The output must be exactly the lines from the "868x351 pixels." line through the end of the listing below, with no picture included.

Exercise data:

Start of Block

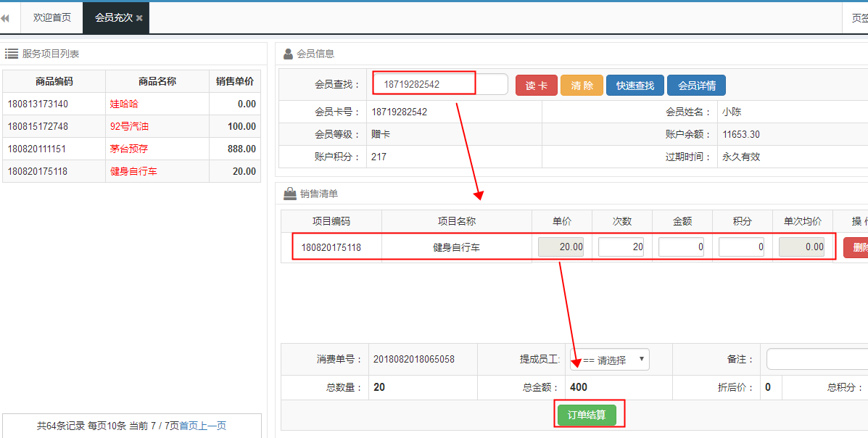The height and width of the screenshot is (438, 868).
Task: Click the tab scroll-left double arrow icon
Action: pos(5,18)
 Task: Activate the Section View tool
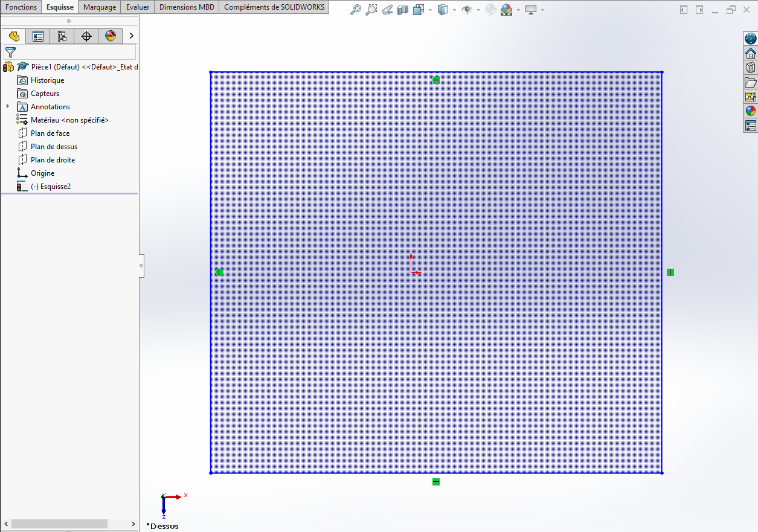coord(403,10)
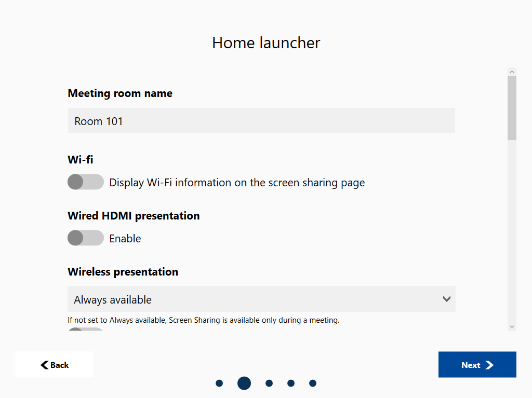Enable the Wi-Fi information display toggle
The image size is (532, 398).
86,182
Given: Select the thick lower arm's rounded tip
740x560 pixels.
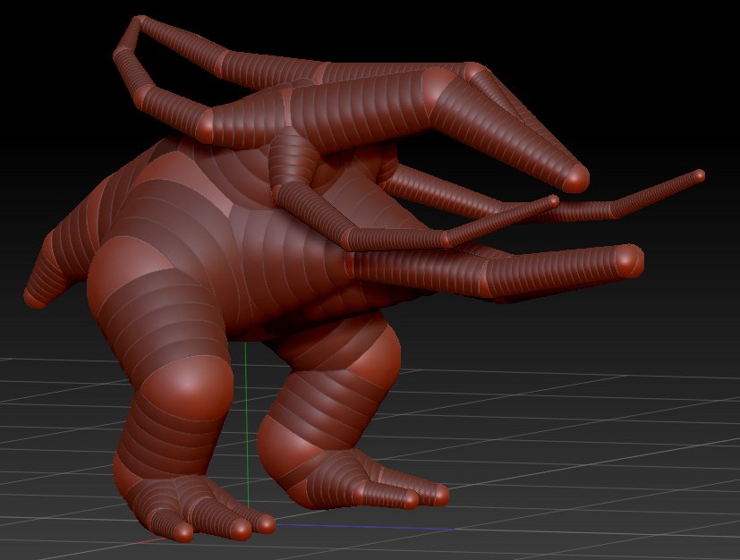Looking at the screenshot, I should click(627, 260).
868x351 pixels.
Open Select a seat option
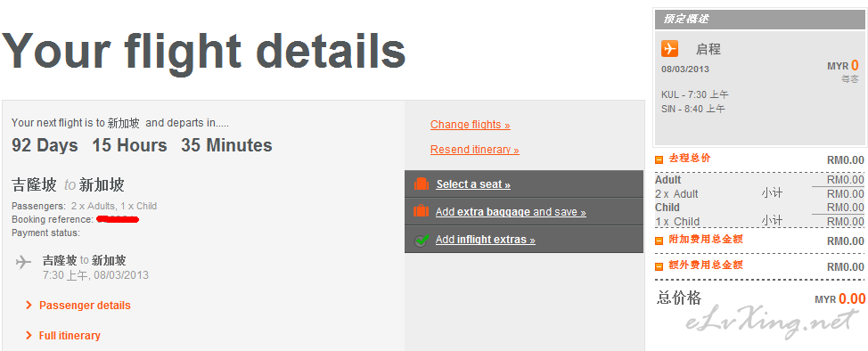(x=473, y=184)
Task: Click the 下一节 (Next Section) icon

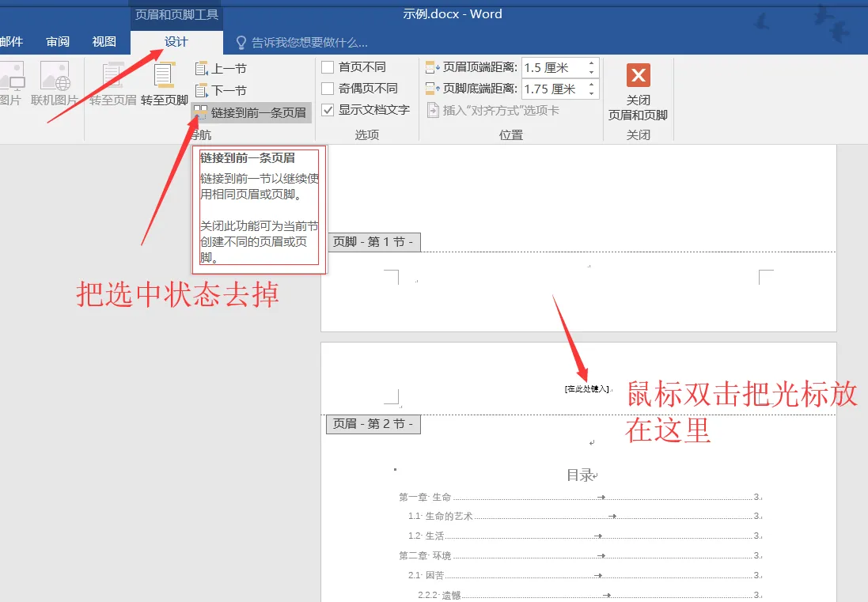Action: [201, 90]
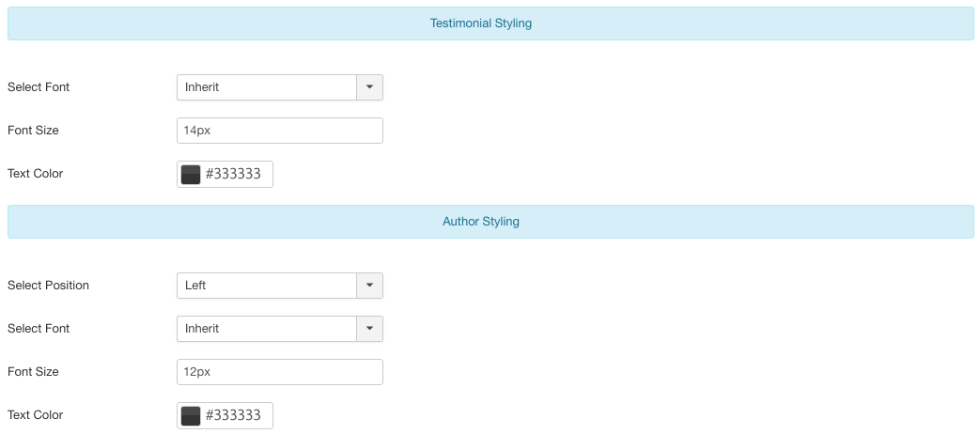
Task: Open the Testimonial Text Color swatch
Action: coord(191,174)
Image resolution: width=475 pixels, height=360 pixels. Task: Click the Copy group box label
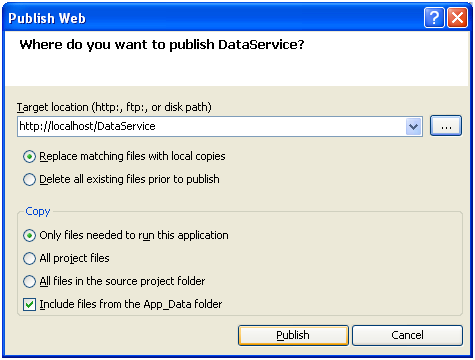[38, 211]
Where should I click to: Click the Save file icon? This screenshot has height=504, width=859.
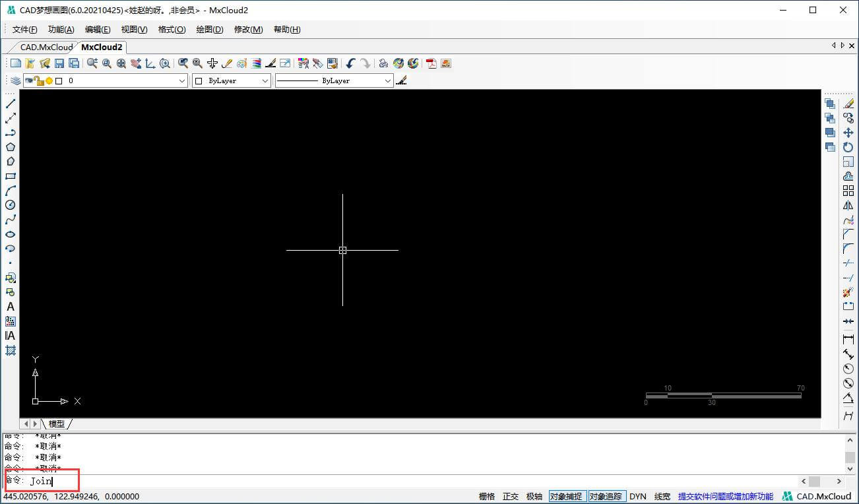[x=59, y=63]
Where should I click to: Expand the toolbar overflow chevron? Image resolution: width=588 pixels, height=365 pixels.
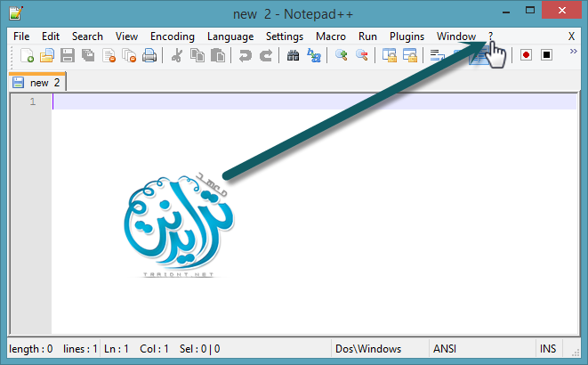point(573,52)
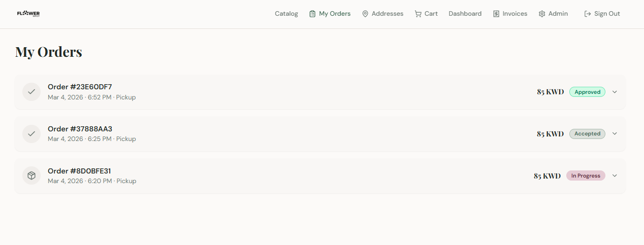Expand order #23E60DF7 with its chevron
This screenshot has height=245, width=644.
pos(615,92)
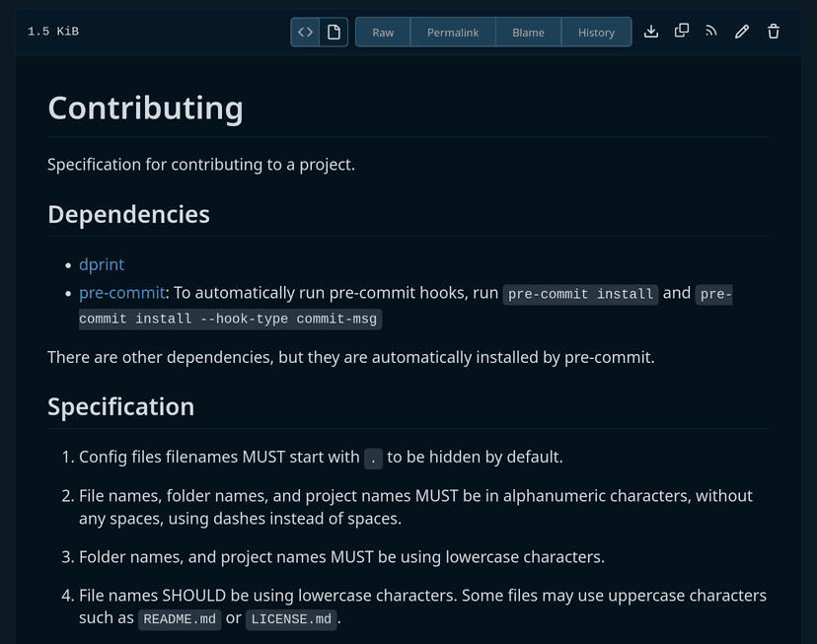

End of Block

Exercise solution:
868x351 pixels.
Open Select a seat option
(x=473, y=184)
Task: Click the 下一节 (Next Section) icon

Action: [201, 90]
Task: Open the Testimonial Text Color swatch
Action: coord(191,174)
Image resolution: width=475 pixels, height=360 pixels. Task: Click the Copy group box label
[38, 211]
Where should I click to: Click the Save file icon? This screenshot has height=504, width=859.
[x=59, y=63]
Where should I click to: Expand the toolbar overflow chevron? Image resolution: width=588 pixels, height=365 pixels.
point(573,52)
Expand order #23E60DF7 with its chevron
This screenshot has height=245, width=644.
pos(615,92)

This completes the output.